--- Supplied text Enclosed Below ---
Parker, Doolittle take big steps forward in rehabs
Righty feels good in first start; lefty throws from flat ground
OAKLAND -- Jarrod Parker made his first start in a professional game since Tommy John surgery on Thursday evening, and Sean Doolittle tossed 15 pitches from flat ground on Friday, marking big steps for these rehabbing A's pitchers.
Parker got up to 56 pitches in his rehab start for Class A Advanced Stockton, completing 3 2/3 innings. The right-hander allowed three runs on four hits, including a solo home run, and struck out one while walking none.
"I had a blast," said Parker. "Gave up a homer, hit a guy, I was still smiling, it didn't matter. I could've given up seven. I would've had fun.
"I might not have been very sharp. My delivery was probably quick. But I was healthy enough to catch up and be where I wanted to be. That was one of the big things I got out of it. Have fun. Come out of it feeling good. And compete. All three of those things I did. It's continuing the work after to continue to feel that way."
--- End of Enclosed Supplied text ---
What you need to do ▸
1. Condense the paragraph beginning "Parker got up to 56 pitches" from the article on the A's rehabbing pitchers above into a short bulleted list, keeping its main facts.
2. Carry on the article about Parker's and Doolittle's rehab steps from the point where it stops.
--- Input data Enclosed Below ---
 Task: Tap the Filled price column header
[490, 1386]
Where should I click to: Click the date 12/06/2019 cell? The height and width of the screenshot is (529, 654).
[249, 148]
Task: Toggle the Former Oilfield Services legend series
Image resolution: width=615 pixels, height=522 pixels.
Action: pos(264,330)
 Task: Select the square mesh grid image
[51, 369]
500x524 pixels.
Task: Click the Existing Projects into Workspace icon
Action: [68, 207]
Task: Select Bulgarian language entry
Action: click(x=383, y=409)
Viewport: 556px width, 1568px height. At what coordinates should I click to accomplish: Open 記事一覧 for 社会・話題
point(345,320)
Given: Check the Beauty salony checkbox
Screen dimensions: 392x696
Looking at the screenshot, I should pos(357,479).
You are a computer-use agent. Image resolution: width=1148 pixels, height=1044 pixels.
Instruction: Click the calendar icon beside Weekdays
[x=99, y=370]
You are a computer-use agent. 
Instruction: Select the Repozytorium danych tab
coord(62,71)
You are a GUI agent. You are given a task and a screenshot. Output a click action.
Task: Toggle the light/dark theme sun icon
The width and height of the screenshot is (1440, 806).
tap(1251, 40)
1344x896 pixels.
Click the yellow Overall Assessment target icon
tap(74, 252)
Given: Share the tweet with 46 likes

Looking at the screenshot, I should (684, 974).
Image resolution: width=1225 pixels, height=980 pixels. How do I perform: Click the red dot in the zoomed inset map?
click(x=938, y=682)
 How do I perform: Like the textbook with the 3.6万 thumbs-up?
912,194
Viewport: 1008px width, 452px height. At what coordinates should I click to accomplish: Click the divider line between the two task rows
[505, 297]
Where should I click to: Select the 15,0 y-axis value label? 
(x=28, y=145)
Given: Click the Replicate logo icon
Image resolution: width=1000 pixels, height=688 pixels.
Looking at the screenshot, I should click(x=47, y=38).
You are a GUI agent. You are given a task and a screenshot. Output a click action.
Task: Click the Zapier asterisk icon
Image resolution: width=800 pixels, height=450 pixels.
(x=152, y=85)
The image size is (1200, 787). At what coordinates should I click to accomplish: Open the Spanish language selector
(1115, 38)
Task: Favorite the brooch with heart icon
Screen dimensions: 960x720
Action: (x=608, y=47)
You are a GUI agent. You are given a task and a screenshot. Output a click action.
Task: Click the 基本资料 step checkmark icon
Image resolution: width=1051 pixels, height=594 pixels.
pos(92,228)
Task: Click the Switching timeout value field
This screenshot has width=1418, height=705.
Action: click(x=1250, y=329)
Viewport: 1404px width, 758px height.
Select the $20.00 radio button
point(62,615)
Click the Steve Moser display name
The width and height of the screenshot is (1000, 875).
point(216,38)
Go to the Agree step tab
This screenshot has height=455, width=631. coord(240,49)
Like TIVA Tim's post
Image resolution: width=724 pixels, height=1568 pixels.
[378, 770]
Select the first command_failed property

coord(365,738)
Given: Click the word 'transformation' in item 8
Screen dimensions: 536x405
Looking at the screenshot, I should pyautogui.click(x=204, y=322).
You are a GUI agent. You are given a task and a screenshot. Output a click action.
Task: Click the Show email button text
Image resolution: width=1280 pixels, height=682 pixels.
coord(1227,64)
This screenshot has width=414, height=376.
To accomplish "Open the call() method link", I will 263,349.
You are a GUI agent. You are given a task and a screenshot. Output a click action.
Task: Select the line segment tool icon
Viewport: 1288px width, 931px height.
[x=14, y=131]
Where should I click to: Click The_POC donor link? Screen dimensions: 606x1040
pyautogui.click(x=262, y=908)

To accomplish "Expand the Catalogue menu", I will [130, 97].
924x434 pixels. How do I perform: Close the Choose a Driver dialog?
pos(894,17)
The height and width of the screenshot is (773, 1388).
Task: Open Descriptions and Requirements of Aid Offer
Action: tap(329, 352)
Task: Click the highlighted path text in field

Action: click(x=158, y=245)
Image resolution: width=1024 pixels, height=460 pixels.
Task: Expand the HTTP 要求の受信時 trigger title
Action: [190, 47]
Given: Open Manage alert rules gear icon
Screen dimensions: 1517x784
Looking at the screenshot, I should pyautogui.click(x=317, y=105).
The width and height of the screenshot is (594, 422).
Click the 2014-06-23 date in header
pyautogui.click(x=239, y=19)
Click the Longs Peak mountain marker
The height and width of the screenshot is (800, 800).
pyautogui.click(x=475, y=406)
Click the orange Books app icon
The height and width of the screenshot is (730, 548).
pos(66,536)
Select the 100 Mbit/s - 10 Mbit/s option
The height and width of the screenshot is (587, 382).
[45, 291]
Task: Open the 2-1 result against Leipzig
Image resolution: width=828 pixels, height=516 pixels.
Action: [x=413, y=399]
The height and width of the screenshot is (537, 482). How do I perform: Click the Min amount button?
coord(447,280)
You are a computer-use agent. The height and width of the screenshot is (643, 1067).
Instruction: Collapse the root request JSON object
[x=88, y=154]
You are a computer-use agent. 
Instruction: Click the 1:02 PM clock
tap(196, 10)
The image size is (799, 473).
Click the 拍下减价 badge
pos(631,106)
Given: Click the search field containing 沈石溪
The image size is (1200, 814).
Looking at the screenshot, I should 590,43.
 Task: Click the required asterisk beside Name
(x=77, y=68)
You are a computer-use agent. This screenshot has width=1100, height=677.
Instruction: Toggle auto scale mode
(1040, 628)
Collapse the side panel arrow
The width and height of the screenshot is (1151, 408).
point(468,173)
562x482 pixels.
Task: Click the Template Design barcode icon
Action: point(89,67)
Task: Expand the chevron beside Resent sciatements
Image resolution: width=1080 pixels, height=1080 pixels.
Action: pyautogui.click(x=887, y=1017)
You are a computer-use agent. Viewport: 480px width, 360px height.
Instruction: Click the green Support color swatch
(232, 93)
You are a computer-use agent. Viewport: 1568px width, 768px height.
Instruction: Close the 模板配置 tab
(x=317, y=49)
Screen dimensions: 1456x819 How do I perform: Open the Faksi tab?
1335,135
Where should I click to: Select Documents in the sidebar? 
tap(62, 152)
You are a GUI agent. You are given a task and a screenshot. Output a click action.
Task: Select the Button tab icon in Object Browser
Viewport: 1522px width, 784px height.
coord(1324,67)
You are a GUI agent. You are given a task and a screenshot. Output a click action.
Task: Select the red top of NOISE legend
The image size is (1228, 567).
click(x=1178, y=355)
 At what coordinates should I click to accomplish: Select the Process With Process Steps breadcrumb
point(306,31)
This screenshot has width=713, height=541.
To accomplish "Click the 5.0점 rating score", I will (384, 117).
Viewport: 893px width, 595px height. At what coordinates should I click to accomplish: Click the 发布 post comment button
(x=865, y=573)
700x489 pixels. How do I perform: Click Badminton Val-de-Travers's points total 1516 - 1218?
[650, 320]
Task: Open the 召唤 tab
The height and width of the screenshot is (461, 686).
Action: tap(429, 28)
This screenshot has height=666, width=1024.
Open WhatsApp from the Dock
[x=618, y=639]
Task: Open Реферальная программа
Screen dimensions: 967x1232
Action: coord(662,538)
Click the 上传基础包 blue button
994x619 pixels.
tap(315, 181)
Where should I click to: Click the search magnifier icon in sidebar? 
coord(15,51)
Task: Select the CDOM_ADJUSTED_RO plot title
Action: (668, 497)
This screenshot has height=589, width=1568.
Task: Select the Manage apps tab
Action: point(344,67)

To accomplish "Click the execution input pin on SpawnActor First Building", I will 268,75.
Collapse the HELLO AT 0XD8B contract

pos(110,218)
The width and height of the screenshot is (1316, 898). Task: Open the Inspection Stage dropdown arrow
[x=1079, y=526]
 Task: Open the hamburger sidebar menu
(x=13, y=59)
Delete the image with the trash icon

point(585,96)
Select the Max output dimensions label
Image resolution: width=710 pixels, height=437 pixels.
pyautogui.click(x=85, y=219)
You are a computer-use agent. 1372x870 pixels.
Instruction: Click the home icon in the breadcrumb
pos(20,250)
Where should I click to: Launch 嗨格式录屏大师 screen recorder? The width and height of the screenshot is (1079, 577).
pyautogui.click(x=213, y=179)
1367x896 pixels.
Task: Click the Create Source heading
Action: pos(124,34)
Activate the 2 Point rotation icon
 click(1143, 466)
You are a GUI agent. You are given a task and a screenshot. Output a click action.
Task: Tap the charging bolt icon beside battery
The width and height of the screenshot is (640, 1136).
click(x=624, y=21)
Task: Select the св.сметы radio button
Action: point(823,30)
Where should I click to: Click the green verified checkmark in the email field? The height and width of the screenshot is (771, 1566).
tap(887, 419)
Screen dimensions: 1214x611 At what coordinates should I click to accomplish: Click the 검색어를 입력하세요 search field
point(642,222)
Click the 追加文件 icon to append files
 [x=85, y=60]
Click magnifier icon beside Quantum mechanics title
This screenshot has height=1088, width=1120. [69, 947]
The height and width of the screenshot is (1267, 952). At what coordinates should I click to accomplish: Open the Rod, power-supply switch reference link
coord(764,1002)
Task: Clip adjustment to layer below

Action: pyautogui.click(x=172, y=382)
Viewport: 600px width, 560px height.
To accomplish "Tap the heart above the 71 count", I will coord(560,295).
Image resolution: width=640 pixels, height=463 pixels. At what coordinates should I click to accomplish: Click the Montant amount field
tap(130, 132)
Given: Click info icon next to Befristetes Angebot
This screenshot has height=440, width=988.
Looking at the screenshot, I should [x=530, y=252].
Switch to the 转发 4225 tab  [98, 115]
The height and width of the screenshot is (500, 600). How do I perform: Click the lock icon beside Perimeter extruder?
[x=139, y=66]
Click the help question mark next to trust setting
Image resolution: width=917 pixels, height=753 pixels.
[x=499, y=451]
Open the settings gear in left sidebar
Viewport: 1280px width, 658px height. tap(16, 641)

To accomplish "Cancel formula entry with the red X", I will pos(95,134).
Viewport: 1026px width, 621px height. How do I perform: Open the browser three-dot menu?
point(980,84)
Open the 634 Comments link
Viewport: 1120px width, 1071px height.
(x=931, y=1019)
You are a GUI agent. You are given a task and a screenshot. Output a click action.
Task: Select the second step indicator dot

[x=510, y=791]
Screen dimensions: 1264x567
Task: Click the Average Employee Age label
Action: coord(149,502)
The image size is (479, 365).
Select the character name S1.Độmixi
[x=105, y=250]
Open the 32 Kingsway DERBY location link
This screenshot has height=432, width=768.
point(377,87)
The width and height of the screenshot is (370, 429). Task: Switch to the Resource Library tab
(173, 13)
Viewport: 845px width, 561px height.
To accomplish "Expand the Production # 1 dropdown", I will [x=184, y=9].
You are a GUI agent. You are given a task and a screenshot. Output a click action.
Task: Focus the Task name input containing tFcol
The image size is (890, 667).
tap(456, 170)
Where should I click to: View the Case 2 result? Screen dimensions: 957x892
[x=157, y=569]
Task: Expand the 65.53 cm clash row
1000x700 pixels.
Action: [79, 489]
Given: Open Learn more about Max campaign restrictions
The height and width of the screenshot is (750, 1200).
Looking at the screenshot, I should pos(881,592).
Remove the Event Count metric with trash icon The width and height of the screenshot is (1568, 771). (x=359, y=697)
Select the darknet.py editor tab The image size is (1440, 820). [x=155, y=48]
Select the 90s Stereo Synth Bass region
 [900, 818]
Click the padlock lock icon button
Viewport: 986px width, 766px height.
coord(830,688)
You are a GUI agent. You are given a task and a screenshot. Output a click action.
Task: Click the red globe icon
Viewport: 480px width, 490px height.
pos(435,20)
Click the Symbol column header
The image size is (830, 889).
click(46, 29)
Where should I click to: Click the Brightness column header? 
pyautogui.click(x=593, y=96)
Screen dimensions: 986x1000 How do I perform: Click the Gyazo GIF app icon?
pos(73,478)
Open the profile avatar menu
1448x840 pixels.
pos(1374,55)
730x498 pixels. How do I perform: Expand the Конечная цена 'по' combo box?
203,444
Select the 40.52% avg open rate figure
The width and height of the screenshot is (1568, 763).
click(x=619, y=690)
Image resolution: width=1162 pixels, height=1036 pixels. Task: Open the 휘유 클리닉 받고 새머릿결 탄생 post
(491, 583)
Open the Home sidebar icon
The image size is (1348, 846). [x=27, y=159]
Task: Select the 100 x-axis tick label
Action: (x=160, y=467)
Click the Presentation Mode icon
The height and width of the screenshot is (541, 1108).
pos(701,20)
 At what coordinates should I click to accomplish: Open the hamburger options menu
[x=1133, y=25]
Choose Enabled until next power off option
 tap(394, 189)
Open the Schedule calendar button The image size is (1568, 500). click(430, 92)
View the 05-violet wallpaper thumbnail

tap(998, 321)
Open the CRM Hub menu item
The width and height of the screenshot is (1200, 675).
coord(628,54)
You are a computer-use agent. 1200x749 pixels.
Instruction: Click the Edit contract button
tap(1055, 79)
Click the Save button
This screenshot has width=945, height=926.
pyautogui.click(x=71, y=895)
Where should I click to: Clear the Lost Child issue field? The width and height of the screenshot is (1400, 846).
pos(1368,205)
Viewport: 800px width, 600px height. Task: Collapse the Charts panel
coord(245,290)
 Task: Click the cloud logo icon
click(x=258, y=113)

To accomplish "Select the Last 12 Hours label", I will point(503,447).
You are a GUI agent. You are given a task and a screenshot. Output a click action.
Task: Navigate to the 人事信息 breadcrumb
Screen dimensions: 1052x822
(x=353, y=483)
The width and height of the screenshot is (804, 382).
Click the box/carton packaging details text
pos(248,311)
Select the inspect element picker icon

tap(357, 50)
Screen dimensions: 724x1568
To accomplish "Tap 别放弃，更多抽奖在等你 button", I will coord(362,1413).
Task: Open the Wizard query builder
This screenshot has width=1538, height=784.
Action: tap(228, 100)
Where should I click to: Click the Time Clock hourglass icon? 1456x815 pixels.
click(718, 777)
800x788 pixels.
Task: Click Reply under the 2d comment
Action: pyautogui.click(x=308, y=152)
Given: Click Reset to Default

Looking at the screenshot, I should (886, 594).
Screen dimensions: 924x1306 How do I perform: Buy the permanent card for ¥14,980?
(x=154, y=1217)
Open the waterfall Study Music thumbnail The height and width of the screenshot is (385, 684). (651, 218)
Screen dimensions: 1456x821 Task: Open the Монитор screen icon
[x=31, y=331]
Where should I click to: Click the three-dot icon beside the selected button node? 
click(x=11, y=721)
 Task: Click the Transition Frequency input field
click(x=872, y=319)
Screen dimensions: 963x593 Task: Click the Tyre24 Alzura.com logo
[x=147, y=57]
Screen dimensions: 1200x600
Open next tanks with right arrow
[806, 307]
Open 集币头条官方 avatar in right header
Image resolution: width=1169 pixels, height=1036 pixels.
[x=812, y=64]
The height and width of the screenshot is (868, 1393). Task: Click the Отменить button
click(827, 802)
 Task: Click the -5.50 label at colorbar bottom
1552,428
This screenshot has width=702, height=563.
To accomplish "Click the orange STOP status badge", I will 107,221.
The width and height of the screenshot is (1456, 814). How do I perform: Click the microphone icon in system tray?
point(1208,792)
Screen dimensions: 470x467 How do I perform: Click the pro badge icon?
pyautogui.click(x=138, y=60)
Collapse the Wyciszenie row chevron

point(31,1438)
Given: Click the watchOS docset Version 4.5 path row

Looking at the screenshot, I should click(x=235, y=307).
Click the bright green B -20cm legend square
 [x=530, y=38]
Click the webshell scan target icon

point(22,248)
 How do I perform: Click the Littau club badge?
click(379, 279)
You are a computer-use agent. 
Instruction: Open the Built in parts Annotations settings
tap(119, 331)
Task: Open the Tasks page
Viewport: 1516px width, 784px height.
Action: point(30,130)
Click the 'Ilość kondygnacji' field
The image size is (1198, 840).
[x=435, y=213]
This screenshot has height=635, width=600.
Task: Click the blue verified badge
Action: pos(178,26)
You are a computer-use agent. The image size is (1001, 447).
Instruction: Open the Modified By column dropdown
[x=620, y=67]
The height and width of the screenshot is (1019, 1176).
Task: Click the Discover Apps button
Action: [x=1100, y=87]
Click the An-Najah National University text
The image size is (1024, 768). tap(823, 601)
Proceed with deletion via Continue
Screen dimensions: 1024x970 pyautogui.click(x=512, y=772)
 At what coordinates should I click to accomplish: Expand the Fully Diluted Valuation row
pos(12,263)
--- End of Enclosed Input data ---
Numbered answers ▸
1.
- Parker threw 56 pitches in his rehab start for Class A Advanced Stockton.
- He worked 3 2/3 innings.
- He allowed three runs on four hits, one of them a solo home run.
- He struck out one and walked none.

2.
Parker, who underwent his second Tommy John surgery last spring, hopes to get up to five innings and around 75 pitches in his next start, tentatively scheduled for Tuesday with Stockton in Bakersfield. He's already a clubhouse favorite, having treated the Ports to a postgame spread from Tahoe Joe's.
"They were excited," said Parker, expected back with the A's in late May or early June. "I think that might've been the best loss of the year so far."
For Doolittle, who threw all of his pitches during his session Friday, "it's the best I've felt, which has been true every time out," he said.
"It's cool and encouraging. I can feel it getting stronger every time I throw, and I've been able to stay in my mechanics all the way out to 120 feet and backspin the ball. It's got good carry and everything right now. So very encouraging day for sure."
Doolittle, who has been rehabbing a shoulder injury since January, has been using this time in a controlled environment to experiment with different grips on his changeup and slider.
"We're trying to use this time to not only get my shoulder better," said Doolittle, "but improve as a pitcher as well."
"That's the kind of guy he is," said A's manager Bob Melvin. "He's always looking to try to get better and try to make his time that he's off useful and think about some things and implement them as we go along, whether it's certain grips on certain pitches he's been fooling around with. For me, it's just more about him feeling good about where he is right now."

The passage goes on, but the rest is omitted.